Bazı erkek çocukları düzenli olarak yıkanmaktan hoşlanmazlar.
 - Some boys don't like to bathe regularly.
Kaplıcalar, Roma hamamlarıydı.
 - Thermae were Roman baths.
Japonya'da, eğer bir dövmen varsa, kaplıcaların birçoğunda yıkanmana izin verilmeyeceğini biliyor muydun?
 - Did you know that in Japan, if you have a tattoo, you won't be allowed to bathe in many of the hot spring resorts?
Ben bir banyo yapmak istiyorum.
 - I want to take a bath.
Şimdi canım bir banyo yapmak istiyor.
 - I feel like taking a bath now.
Bu ürünü küvet, lavabo, duş, yüzme havuzu ya da su ve rutubetin olduğu başka herhangi bir yerin yanında kullanmayınız.
 - Do not use this product near a bathtub, sink, shower, swimming pool, or anywhere else where water or moisture are present.
O kendini yanan mumlarla çevrili köpük banyosuna daldırdı.

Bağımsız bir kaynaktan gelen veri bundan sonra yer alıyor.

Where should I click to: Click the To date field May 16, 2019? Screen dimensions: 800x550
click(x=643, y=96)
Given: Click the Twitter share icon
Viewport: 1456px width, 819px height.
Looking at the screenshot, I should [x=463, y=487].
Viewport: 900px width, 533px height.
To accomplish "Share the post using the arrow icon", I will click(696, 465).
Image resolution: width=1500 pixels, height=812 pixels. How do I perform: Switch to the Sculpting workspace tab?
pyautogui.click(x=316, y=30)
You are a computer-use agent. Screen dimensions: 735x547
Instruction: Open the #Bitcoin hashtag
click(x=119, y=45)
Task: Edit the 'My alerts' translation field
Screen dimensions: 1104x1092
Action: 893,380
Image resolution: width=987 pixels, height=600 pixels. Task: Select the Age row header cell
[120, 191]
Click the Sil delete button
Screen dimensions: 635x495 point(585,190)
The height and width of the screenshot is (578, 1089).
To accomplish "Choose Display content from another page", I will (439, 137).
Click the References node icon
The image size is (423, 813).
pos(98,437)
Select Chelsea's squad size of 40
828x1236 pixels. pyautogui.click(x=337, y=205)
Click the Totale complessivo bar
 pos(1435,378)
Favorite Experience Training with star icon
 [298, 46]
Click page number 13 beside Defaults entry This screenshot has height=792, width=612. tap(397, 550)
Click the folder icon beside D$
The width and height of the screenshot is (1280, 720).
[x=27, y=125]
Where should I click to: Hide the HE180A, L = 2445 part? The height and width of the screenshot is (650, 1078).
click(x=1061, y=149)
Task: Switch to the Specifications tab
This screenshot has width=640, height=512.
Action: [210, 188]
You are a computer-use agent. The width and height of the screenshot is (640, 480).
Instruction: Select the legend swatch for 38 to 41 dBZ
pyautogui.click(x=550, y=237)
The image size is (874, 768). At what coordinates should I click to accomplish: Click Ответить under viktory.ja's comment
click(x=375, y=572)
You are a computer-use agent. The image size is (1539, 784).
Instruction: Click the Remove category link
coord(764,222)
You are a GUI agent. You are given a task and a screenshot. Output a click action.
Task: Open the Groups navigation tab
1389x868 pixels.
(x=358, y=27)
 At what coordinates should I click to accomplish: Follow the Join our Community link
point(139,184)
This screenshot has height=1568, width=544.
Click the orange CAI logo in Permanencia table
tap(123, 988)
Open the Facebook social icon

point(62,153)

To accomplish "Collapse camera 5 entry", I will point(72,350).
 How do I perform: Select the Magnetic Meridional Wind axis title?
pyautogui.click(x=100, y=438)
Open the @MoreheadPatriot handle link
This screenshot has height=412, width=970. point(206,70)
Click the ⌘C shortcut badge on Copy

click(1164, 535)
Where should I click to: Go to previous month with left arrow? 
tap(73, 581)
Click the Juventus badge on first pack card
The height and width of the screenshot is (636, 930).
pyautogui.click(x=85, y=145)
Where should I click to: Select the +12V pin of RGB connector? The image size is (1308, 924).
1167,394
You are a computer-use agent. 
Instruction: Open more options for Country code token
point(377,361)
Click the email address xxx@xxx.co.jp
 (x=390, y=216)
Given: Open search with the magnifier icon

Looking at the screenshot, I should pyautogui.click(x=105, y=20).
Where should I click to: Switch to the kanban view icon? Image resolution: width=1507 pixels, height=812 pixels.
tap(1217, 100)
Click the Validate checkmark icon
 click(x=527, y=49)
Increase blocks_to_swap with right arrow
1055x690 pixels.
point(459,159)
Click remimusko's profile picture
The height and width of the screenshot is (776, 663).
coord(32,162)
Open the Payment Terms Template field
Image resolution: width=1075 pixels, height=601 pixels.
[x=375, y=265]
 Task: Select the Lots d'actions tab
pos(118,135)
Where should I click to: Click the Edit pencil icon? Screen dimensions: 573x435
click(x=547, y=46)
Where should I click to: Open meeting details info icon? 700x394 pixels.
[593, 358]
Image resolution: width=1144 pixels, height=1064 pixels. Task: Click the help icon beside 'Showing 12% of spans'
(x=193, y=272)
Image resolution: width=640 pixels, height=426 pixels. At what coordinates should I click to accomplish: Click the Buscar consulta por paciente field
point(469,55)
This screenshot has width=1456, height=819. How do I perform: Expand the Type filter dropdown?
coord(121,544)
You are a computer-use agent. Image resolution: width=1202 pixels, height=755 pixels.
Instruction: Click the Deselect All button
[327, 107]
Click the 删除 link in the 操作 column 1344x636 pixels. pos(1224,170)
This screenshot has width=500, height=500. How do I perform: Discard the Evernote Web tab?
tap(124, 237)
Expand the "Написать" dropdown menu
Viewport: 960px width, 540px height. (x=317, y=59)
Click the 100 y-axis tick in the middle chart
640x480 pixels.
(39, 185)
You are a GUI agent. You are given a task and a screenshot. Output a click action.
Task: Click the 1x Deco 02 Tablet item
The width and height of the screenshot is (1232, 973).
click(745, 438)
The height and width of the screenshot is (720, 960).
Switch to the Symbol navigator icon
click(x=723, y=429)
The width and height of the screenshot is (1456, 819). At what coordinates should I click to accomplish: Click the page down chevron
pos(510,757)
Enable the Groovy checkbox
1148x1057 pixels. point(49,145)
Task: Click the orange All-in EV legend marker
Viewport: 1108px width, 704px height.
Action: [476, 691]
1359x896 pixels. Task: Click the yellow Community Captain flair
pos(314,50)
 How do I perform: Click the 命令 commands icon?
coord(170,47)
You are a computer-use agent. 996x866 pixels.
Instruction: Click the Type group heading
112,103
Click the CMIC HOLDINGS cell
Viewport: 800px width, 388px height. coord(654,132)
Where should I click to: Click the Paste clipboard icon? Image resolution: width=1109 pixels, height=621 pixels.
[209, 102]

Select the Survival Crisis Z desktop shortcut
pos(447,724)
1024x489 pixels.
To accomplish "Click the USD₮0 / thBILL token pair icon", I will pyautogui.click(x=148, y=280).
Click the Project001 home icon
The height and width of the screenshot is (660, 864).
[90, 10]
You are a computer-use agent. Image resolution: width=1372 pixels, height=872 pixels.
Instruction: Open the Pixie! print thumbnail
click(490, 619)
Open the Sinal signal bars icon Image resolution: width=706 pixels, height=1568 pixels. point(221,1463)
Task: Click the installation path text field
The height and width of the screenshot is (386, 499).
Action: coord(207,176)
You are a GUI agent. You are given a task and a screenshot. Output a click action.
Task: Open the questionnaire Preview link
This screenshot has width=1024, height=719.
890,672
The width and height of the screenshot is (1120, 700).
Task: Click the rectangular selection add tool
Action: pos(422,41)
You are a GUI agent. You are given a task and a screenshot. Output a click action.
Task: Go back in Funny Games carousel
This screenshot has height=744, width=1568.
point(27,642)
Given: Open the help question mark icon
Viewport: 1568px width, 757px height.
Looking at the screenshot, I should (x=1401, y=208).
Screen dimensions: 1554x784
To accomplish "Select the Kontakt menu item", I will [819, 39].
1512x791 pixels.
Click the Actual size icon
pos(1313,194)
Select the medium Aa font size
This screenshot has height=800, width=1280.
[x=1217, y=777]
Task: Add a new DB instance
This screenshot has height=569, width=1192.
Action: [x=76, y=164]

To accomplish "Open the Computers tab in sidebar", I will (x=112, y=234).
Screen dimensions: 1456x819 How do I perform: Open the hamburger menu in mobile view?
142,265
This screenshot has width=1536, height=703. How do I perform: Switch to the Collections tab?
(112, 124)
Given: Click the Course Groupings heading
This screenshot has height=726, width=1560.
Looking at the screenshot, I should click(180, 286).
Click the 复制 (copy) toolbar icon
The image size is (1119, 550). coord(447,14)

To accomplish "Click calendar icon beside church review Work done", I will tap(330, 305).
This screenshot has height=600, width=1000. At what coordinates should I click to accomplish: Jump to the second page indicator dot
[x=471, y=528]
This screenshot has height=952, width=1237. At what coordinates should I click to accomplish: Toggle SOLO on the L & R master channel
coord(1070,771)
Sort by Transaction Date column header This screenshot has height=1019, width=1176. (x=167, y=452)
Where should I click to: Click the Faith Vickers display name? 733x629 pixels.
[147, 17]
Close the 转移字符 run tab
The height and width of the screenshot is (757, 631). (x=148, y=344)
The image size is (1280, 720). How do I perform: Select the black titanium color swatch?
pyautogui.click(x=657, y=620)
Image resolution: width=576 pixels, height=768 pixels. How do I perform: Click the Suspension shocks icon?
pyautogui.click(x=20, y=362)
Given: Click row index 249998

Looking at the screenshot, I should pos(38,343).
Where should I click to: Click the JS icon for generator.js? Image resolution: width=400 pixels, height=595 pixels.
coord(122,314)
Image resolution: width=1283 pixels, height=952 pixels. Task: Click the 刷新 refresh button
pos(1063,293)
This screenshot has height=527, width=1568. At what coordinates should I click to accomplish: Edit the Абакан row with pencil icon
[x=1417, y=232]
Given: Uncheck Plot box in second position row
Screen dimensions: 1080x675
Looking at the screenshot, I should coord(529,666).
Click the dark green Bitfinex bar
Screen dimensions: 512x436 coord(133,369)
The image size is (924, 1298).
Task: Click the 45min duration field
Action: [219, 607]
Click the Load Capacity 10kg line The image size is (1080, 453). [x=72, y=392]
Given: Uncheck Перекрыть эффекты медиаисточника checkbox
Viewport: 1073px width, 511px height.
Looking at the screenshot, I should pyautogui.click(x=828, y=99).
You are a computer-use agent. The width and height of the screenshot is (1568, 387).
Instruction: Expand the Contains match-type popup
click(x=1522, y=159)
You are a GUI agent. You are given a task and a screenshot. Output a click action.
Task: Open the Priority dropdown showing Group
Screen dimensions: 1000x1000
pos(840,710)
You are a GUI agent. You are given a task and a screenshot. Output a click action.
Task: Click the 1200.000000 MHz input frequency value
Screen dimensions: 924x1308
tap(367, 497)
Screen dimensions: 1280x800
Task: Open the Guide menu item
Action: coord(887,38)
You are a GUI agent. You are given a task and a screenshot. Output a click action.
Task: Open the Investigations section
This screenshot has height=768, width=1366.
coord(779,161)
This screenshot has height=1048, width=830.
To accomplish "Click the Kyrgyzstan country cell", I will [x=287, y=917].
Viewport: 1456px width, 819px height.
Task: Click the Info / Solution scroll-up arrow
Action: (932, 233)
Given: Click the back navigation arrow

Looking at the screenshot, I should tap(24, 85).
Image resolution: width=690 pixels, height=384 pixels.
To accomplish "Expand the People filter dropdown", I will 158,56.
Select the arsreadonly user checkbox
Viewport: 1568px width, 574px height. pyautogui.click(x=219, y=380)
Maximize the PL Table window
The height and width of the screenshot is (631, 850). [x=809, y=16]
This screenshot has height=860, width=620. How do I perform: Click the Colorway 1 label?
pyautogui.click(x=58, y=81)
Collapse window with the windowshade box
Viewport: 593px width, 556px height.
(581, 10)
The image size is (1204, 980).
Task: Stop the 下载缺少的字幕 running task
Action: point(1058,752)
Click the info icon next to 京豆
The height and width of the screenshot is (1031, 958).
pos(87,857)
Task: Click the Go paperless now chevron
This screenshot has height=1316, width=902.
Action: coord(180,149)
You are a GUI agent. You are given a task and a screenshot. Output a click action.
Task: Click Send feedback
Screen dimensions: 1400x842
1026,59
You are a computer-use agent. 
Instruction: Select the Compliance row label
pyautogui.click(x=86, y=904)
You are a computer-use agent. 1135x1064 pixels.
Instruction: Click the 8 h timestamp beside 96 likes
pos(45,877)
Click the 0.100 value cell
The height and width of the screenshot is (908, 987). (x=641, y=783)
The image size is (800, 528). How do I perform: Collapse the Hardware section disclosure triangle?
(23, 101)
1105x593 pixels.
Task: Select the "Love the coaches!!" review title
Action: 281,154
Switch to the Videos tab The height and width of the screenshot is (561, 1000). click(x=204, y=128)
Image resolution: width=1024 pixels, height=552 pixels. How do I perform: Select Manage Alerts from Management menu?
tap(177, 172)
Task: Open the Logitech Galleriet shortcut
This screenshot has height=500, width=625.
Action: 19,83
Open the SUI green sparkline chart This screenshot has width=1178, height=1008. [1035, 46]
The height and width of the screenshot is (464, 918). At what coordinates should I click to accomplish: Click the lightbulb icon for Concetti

 - Surrounded by burning candles, she dips herself into a bubble bath.
Üç yatak odası, bir mutfak, bir yemek odası, bir oturma odası ve bir banyosu var.
 - There are three bedrooms, a kitchen, a dining room, a living room, and a bathroom.
Bu nehirde yıkanmak tehlikelidir.
 - It is dangerous to bathe in this river.
O, yıkanmak için soyundu.
 - She undressed to take a bath.
Tuvalete gidebilir miyim?
 - Can I go to the bathroom?
En yakın tuvaletin nerede olduğunu biliyor musun?
 - Do you know where the closest bathroom is?
Yangın hamamda başladı.
 - The fire started in the bathhouse.
Banyoda bir hamamböceği var.
 - There's a cockroach in the bathroom.